§ **Job**:
Swap "Playback" for "Timeline" everywhere it appears in the rows below, and reproduce every row with no other changes.

- - - -

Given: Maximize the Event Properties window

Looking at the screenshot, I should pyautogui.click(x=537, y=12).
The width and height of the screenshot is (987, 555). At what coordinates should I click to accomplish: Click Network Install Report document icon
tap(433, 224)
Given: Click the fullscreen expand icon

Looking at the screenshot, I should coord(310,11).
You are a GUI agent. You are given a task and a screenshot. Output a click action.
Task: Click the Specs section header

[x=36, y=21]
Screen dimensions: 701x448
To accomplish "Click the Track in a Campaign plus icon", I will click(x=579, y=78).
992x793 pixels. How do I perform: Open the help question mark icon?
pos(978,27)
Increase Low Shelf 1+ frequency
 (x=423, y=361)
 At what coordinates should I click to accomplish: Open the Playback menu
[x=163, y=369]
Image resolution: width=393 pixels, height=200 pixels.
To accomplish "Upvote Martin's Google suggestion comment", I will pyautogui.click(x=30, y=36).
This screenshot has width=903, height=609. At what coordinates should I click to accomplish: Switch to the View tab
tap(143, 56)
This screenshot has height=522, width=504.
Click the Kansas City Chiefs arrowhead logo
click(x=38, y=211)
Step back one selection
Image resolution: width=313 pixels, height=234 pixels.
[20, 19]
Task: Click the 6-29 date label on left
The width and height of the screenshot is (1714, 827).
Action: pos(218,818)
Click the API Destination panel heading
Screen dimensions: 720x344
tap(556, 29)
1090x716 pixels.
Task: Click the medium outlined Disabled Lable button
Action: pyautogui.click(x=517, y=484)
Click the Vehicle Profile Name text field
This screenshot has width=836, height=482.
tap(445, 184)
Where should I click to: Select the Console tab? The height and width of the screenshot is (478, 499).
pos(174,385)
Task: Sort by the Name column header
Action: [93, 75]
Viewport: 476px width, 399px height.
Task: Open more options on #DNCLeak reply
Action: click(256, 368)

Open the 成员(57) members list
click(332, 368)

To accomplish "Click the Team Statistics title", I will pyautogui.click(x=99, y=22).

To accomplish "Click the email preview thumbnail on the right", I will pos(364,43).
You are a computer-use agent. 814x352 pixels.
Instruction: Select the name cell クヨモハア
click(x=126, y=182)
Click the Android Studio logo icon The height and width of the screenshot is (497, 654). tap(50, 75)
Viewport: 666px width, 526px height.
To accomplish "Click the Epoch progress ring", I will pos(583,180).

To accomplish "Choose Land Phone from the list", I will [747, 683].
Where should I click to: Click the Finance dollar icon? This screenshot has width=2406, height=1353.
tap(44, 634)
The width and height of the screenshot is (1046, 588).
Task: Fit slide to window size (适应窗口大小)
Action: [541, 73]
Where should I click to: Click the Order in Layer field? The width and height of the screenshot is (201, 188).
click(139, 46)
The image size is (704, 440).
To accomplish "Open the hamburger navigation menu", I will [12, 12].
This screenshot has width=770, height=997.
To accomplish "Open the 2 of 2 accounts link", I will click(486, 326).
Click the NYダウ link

- - - -

§ **Correct response**:
Given: Maximize the Event Properties window

Looking at the screenshot, I should pyautogui.click(x=537, y=12).
The width and height of the screenshot is (987, 555). At what coordinates should I click to accomplish: Click Network Install Report document icon
tap(433, 224)
Given: Click the fullscreen expand icon

Looking at the screenshot, I should coord(310,11).
You are a GUI agent. You are given a task and a screenshot. Output a click action.
Task: Click the Specs section header

[x=36, y=21]
Screen dimensions: 701x448
To accomplish "Click the Track in a Campaign plus icon", I will click(x=579, y=78).
992x793 pixels. How do I perform: Open the help question mark icon?
pos(978,27)
Increase Low Shelf 1+ frequency
 (x=423, y=361)
 At what coordinates should I click to accomplish: Open the Timeline menu
[x=163, y=369]
Image resolution: width=393 pixels, height=200 pixels.
To accomplish "Upvote Martin's Google suggestion comment", I will pyautogui.click(x=30, y=36).
This screenshot has width=903, height=609. At what coordinates should I click to accomplish: Switch to the View tab
tap(143, 56)
This screenshot has height=522, width=504.
Click the Kansas City Chiefs arrowhead logo
click(x=38, y=211)
Step back one selection
Image resolution: width=313 pixels, height=234 pixels.
[20, 19]
Task: Click the 6-29 date label on left
The width and height of the screenshot is (1714, 827).
Action: pos(218,818)
Click the API Destination panel heading
Screen dimensions: 720x344
tap(556, 29)
1090x716 pixels.
Task: Click the medium outlined Disabled Lable button
Action: pyautogui.click(x=517, y=484)
Click the Vehicle Profile Name text field
This screenshot has width=836, height=482.
tap(445, 184)
Where should I click to: Select the Console tab? The height and width of the screenshot is (478, 499).
pos(174,385)
Task: Sort by the Name column header
Action: [93, 75]
Viewport: 476px width, 399px height.
Task: Open more options on #DNCLeak reply
Action: click(256, 368)

Open the 成员(57) members list
click(332, 368)

To accomplish "Click the Team Statistics title", I will pyautogui.click(x=99, y=22).

To accomplish "Click the email preview thumbnail on the right", I will pos(364,43).
You are a computer-use agent. 814x352 pixels.
Instruction: Select the name cell クヨモハア
click(x=126, y=182)
Click the Android Studio logo icon The height and width of the screenshot is (497, 654). tap(50, 75)
Viewport: 666px width, 526px height.
To accomplish "Click the Epoch progress ring", I will pos(583,180).

To accomplish "Choose Land Phone from the list", I will [747, 683].
Where should I click to: Click the Finance dollar icon? This screenshot has width=2406, height=1353.
tap(44, 634)
The width and height of the screenshot is (1046, 588).
Task: Fit slide to window size (适应窗口大小)
Action: [541, 73]
Where should I click to: Click the Order in Layer field? The width and height of the screenshot is (201, 188).
click(139, 46)
The image size is (704, 440).
To accomplish "Open the hamburger navigation menu", I will [12, 12].
This screenshot has width=770, height=997.
To accomplish "Open the 2 of 2 accounts link", I will click(486, 326).
Click the NYダウ link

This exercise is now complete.